Starting at the top line, return each entry word for word.
================================
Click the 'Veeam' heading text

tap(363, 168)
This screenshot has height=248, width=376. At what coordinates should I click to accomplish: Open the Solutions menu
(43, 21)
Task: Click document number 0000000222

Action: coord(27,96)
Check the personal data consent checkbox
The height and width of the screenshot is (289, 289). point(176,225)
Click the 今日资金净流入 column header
================================
> **Output for this task**:
Click the 'Veeam' heading text

tap(363, 168)
This screenshot has height=248, width=376. At what coordinates should I click to accomplish: Open the Solutions menu
(43, 21)
Task: Click document number 0000000222

Action: coord(27,96)
Check the personal data consent checkbox
The height and width of the screenshot is (289, 289). point(176,225)
Click the 今日资金净流入 column header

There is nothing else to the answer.